Mark Evans, a 40-year-old fancier from the town of Whitley Bridge in North Yorkshire, did even better. His pigeons claimed the top six places (and 10 of the top 12 places) in a race that is part of the prestigious Midlands National Championship. When droppings were collected from his birds for testing the day after the stellar performance, rumors began swirling that he had been caught doping them.

The RPRA can't afford the expensive fees of the laboratory the Belgian federation uses at the University of Ghent, so it sends its samples to a horse-testing lab in South Africa. It takes a month for results to come back. During the long wait, Mr. Evans, who also sells pigeons he breeds, got calls from clients "who wanted to know if the rumors about drugs were true," he says. "It hurt our reputation."

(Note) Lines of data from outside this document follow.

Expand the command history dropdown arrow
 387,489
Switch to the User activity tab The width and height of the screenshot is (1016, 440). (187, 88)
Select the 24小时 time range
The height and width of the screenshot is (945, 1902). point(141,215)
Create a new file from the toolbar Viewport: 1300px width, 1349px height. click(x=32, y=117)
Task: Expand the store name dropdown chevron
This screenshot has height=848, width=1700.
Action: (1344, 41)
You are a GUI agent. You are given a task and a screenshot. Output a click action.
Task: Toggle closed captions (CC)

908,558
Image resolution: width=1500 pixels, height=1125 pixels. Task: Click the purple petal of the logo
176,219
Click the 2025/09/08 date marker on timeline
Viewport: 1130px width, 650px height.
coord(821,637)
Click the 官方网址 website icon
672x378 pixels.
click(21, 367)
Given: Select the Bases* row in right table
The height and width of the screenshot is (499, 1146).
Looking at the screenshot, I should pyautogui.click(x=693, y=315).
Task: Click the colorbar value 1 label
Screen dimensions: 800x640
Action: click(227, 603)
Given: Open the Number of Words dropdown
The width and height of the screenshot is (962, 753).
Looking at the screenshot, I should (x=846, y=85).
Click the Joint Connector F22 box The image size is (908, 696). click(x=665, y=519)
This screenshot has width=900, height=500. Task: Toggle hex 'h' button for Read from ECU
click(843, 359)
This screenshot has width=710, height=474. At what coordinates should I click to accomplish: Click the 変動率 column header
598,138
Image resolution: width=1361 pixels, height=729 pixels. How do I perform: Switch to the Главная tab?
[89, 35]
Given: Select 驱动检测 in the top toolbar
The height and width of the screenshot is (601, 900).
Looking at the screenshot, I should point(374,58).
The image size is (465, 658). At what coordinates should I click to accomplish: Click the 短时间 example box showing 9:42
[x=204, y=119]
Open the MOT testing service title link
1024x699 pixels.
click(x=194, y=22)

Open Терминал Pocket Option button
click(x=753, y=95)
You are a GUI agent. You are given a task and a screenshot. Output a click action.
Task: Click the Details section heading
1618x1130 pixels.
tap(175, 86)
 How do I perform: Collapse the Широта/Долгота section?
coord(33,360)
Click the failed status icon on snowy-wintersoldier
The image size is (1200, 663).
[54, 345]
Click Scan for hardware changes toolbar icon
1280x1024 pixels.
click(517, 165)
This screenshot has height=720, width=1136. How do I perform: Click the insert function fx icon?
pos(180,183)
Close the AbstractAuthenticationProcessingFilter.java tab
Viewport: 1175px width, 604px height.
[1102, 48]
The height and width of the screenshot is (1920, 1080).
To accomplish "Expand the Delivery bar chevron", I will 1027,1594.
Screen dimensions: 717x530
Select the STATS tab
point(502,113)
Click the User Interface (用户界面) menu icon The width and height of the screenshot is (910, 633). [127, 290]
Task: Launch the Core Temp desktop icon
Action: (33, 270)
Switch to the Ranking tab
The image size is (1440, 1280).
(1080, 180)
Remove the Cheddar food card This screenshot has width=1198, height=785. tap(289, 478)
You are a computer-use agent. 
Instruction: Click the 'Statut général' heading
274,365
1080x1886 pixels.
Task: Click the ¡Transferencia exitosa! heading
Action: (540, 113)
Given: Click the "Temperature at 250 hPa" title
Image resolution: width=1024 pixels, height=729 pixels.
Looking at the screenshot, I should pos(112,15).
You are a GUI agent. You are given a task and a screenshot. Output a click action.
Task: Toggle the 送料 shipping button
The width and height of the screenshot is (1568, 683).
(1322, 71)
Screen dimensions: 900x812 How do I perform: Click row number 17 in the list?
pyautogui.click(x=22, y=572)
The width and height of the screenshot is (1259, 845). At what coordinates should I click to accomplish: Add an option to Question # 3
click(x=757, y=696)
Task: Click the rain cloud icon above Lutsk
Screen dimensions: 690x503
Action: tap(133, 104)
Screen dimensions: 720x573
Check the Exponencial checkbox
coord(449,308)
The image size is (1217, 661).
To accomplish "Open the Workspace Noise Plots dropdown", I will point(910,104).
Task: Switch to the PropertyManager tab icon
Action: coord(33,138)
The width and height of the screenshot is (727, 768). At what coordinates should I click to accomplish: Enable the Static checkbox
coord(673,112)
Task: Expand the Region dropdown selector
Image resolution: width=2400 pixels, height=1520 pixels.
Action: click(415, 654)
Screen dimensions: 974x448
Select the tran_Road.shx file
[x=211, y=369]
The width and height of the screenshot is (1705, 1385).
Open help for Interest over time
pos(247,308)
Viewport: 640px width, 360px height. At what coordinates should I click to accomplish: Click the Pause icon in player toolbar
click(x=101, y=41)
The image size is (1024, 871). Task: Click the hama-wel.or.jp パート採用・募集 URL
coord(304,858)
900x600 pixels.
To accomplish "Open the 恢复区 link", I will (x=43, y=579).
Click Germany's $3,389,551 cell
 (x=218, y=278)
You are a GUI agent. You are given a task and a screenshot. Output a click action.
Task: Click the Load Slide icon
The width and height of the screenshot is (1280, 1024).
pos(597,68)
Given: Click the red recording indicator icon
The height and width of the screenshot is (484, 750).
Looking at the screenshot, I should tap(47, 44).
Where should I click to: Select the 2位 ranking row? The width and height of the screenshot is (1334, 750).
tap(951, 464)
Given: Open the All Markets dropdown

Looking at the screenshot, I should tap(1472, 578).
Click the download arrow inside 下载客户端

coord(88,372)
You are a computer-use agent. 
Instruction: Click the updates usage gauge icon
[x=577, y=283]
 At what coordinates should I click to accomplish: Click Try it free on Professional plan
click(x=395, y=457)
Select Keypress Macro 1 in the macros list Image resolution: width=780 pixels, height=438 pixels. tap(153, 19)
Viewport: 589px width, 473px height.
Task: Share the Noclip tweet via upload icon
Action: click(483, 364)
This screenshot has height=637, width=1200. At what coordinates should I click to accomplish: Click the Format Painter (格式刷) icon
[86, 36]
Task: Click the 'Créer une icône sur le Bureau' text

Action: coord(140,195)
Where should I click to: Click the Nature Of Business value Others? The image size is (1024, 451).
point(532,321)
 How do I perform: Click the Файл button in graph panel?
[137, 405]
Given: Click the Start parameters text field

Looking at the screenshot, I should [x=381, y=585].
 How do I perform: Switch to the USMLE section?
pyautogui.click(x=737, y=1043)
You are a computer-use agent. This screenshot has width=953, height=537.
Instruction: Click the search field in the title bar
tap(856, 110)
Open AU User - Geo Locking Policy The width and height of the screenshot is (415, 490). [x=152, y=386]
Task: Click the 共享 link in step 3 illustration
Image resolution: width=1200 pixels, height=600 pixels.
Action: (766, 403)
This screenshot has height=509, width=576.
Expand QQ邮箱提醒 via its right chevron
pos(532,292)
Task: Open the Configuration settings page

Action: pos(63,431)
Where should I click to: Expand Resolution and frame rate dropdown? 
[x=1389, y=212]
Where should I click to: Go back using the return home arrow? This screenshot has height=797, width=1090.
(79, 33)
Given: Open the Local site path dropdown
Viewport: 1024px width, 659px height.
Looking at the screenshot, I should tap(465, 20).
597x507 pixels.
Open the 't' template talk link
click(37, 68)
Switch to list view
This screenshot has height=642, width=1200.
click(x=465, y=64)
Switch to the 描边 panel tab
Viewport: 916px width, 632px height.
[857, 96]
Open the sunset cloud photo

He was eventually cleared, yet he says some of his competitors still suspect him of foul play and even refuse to race against him. "Unfortunately, there's a lot of jealousy in this sport," he says. Mr. Evans has won the six-race Midlands National Championship three times in the past four years. He says the reason his pigeons do so well is their elite breeding. "We have the best bloodlines in the world," he says.

Steve Palin, a 42-year-old window washer from Cheltenham who moonlights as a fancier, doesn't believe the doping rumors. Having inherited his passion for the sport from his father, he gets up at 5:30 every morning to feed his pigeons and let them out for an exercise flight. "I honestly don't think most fanciers in this country would use drugs," he says, as he pets Baldy, a strapping champion with a white beak and greenish neck who has won seven races.

The RPRA plans to continue the drug testing next year. Fanciers whose pigeons test positive will be banned from racing for three years. "We'll show people that we do have a clean sport," says Peter Bryant, the association's general manager.